I hadn’t thought about my early childhood in so long. The memory of fear surprised me. My mother’s angry screams. Frantic beatings. Days without dinner.
“How did my mother die?”
“She hung herself. Her note said she hated life. That she didn’t know how to take care of everything. She didn’t say anything about you or Crystal.”
Of course she didn’t. Because she didn’t care about us. Only herself. Only her selfish little, worthless existence. Worthless only because she made it that way.

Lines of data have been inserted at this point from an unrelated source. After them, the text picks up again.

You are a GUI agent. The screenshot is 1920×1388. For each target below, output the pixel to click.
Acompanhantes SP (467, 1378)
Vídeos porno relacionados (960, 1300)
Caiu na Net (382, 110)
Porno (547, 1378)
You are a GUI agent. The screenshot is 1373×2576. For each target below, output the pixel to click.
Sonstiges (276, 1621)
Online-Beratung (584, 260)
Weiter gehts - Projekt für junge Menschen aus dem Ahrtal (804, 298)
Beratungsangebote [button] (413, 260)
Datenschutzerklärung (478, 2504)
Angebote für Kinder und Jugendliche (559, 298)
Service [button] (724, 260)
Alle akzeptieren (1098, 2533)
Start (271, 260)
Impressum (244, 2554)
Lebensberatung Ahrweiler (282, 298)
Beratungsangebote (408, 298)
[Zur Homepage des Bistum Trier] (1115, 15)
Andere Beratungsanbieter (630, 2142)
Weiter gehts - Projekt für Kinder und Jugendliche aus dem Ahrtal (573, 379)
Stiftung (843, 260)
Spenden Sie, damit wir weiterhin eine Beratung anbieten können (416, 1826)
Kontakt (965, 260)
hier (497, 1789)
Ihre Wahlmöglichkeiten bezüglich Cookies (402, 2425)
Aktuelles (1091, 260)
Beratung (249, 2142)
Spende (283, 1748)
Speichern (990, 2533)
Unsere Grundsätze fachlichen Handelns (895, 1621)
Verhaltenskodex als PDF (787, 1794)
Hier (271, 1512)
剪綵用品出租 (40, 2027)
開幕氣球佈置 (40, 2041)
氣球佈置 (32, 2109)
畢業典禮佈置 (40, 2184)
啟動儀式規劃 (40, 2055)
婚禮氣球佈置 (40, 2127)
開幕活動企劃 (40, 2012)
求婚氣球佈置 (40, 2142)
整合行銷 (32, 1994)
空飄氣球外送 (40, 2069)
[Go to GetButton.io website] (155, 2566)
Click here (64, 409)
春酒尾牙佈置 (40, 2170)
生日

“Can I meet her? My sister?”
Herman’s wife led the little girl into the living room. I walked out of the office. Crystal was so small. Far smaller than I expected. Her dark brown hair was pulled into a long, thick braid down her back. Blue eyes that looked so much like mine.
She didn’t smile.
“Crystal, this is your sister. Her name is Anne,” Mrs. Rodgers said. “Why don’t you say ‘hello’ to your sister?”
The girl looked at me. She shook her head. Whispered into the ear of the old lady.
“No, honey, she’s nice. She isn’t a thing like your mama.”
“Hey there,” I said. I took slow steps toward her. I put out my hand. “It’s nice to meet you.”
I knelt down next to her. Our eyes met. There was more in that look than I would have expected. She wasn’t like the little children I’d met before. There was a sameness in our gaze. A belonging.
She leaned into me. I put my arms around her. She was so thin.
“Everything’s going to be okay,” I said. “I’m going to make sure that everything is okay for you.”
She shook. I felt her tears on my shoulder through my shirt.
“We’ll show her,” I said. “We’ll show her that we matter.”